Mrs Prodworthy, I hardly think that this is

the time or the place to discuss matters.

Poppycock!

I've seen men naked before, you know.

Damn it, I've buried three husbands.

I'm not surprised to hear it!

Excuse us, sir.

- Come along, Mother, please.

- Now, you shut up!

I want a straight answer.

Was it or was it not approved?

Mrs Prodworthy,

I refuse to discuss this with you in my bath!

I am not in your bath, thank goodness.

- Was it or wasn't it?

- Yes, it was, but...

Then I must warn you

that I mean to fight it to the bitter end.

Mrs Prodworthy.

I have a civic duty to support any project...

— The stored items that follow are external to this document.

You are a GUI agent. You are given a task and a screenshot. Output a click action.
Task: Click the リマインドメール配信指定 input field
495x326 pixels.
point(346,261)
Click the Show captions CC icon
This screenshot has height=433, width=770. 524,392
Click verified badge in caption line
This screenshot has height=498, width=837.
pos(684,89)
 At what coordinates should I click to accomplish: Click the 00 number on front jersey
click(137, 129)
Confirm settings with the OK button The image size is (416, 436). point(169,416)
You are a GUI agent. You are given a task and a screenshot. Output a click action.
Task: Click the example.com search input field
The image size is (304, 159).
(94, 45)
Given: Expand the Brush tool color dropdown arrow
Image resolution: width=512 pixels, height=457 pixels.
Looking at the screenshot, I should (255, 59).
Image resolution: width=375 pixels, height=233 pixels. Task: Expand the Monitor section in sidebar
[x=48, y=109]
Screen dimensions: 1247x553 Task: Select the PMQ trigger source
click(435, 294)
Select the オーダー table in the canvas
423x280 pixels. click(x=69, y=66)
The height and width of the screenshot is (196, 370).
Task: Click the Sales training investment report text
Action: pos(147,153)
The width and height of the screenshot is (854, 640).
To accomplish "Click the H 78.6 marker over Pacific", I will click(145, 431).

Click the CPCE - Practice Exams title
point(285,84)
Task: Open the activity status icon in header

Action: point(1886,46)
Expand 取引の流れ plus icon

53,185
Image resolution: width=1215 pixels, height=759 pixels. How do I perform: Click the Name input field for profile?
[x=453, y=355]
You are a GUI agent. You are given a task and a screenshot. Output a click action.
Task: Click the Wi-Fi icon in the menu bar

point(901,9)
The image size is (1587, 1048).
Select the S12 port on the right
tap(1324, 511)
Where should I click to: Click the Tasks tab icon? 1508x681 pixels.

Oh, fiddlesticks! You are a weak-kneed ass.

And as far as I can see, you are as poorly

equipped to carry out your civic duties

as your domestic ones.

That's what the job's all about.

I still don't see why you have to stay down there.

They need some on-the-spot publicity now.

I've done all I can at this end.

Surely you understand?

No. Stop being so secretive and tell me

what the job's really about.

- It's a publicity campaign.

- To publicise what?

Fircombe.

They're having a sort of competition to go with it.

Like spot the b*obs?

What? What made you say that?

Well, like the one spotting the deliberate

mistakes on cornflake packets.

Well, not quite like that.

It's to encourage people to come to Fircombe.

You haven't exactly encouraged me to.

I couldn't trust myself

to ask you to come with me.

- I'd burst in and try to make love to you.

- You know I wouldn't let that happen.

Exactly, that's why I didn't...

didn't want the temptation.

Anyway, I'd lose my job,

and then I couldn't afford to marry you.

Excuse me, are you going to Fircombe?

This train's going there, yes.

Good.

- Do you know that girl?

- No.

Funny, she's going to Fircombe too.

- A lot of people must live there.

- Are we all right for Fircombe?

- I'm sure you are!

- Thanks.

I'm beginning to understand

why you don't want me down there.

Don't be ridiculous, darling.

You're the only girl in my life, you know that.

- Is this the train for the beauty contest?

- Yes, that's right.

- Oh, good. Are you coming?

- Certainly not!

Perhaps you're right. Are you in this one?

That's right, I am.

Oh, I'll join you, then.

- You didn't say anything about a beauty contest!

- I think I'd better go.

Excuse me.

Well, goodbye, darling.

I'll be back as soon as I can.

(Fabric rips)

- Oh! Oh!

Why didn't you wait until we were in the tunnel?

I thought I was. Sorry.

Sorry, darling.

Kiss?

I'll take bust any time!

Bust! Any time!

I saw them soaking in the bathroom last night,

and in the morning they were gone.

Mrs Dukes, I cannot believe that one of these

young ladies would take your knickers.

(Grunts)

I'll make enquiries, of course.

What were they like?

Red flannelette... reinforced.

Yes, I see. Well, I'm sure they must turn up.

- They can't. They've got elastic at the bottom.

- How chic.

Well, I'm sure they'll be fine.

I certainly hope so, because I don't feel at all

safe walking about this town without any.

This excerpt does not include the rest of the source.